What is needed
Make a verbatim copy of all the records.

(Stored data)
== Segment start ==

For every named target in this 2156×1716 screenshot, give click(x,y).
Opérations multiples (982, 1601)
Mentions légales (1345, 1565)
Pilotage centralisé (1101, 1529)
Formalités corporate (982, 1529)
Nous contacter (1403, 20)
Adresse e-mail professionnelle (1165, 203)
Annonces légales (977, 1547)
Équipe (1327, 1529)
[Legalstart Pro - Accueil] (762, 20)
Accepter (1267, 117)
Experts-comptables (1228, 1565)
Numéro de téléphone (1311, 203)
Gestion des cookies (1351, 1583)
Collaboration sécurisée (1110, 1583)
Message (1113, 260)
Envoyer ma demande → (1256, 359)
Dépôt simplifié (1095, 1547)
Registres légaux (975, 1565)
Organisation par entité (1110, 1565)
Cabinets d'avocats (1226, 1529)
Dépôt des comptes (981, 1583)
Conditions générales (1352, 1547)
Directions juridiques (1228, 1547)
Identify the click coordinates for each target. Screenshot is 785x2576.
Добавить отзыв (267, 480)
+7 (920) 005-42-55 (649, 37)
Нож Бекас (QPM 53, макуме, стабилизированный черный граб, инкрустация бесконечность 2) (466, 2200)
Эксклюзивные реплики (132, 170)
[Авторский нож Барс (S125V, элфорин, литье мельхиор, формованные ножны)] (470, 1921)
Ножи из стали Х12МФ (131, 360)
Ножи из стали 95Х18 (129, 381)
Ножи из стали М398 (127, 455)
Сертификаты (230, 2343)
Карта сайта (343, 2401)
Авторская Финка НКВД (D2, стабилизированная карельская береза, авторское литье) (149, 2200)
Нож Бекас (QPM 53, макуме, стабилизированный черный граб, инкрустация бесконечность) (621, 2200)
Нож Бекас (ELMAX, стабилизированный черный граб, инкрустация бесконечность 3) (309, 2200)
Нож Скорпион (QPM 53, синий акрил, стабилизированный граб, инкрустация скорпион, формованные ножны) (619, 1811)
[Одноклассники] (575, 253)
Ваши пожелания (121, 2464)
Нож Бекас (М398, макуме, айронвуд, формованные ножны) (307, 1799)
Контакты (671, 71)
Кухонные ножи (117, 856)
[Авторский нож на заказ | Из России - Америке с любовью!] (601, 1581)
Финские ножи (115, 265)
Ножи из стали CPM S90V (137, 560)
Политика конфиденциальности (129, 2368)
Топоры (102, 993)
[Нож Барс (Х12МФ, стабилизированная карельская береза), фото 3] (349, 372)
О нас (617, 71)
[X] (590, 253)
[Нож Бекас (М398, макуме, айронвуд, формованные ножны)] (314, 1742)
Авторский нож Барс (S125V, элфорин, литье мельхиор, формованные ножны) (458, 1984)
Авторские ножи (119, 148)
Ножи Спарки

== Segment end ==

Reply
For every named target in this 2156×1716 screenshot, give click(x,y).
Opérations multiples (982, 1601)
Mentions légales (1345, 1565)
Pilotage centralisé (1101, 1529)
Formalités corporate (982, 1529)
Nous contacter (1403, 20)
Adresse e-mail professionnelle (1165, 203)
Annonces légales (977, 1547)
Équipe (1327, 1529)
[Legalstart Pro - Accueil] (762, 20)
Accepter (1267, 117)
Experts-comptables (1228, 1565)
Numéro de téléphone (1311, 203)
Gestion des cookies (1351, 1583)
Collaboration sécurisée (1110, 1583)
Message (1113, 260)
Envoyer ma demande → (1256, 359)
Dépôt simplifié (1095, 1547)
Registres légaux (975, 1565)
Organisation par entité (1110, 1565)
Cabinets d'avocats (1226, 1529)
Dépôt des comptes (981, 1583)
Conditions générales (1352, 1547)
Directions juridiques (1228, 1547)
Identify the click coordinates for each target. Screenshot is 785x2576.
Добавить отзыв (267, 480)
+7 (920) 005-42-55 (649, 37)
Нож Бекас (QPM 53, макуме, стабилизированный черный граб, инкрустация бесконечность 2) (466, 2200)
Эксклюзивные реплики (132, 170)
[Авторский нож Барс (S125V, элфорин, литье мельхиор, формованные ножны)] (470, 1921)
Ножи из стали Х12МФ (131, 360)
Ножи из стали 95Х18 (129, 381)
Ножи из стали М398 (127, 455)
Сертификаты (230, 2343)
Карта сайта (343, 2401)
Авторская Финка НКВД (D2, стабилизированная карельская береза, авторское литье) (149, 2200)
Нож Бекас (QPM 53, макуме, стабилизированный черный граб, инкрустация бесконечность) (621, 2200)
Нож Бекас (ELMAX, стабилизированный черный граб, инкрустация бесконечность 3) (309, 2200)
Нож Скорпион (QPM 53, синий акрил, стабилизированный граб, инкрустация скорпион, формованные ножны) (619, 1811)
[Одноклассники] (575, 253)
Ваши пожелания (121, 2464)
Нож Бекас (М398, макуме, айронвуд, формованные ножны) (307, 1799)
Контакты (671, 71)
Кухонные ножи (117, 856)
[Авторский нож на заказ | Из России - Америке с любовью!] (601, 1581)
Финские ножи (115, 265)
Ножи из стали CPM S90V (137, 560)
Политика конфиденциальности (129, 2368)
Топоры (102, 993)
[Нож Барс (Х12МФ, стабилизированная карельская береза), фото 3] (349, 372)
О нас (617, 71)
[X] (590, 253)
[Нож Бекас (М398, макуме, айронвуд, формованные ножны)] (314, 1742)
Авторский нож Барс (S125V, элфорин, литье мельхиор, формованные ножны) (458, 1984)
Авторские ножи (119, 148)
Ножи Спарки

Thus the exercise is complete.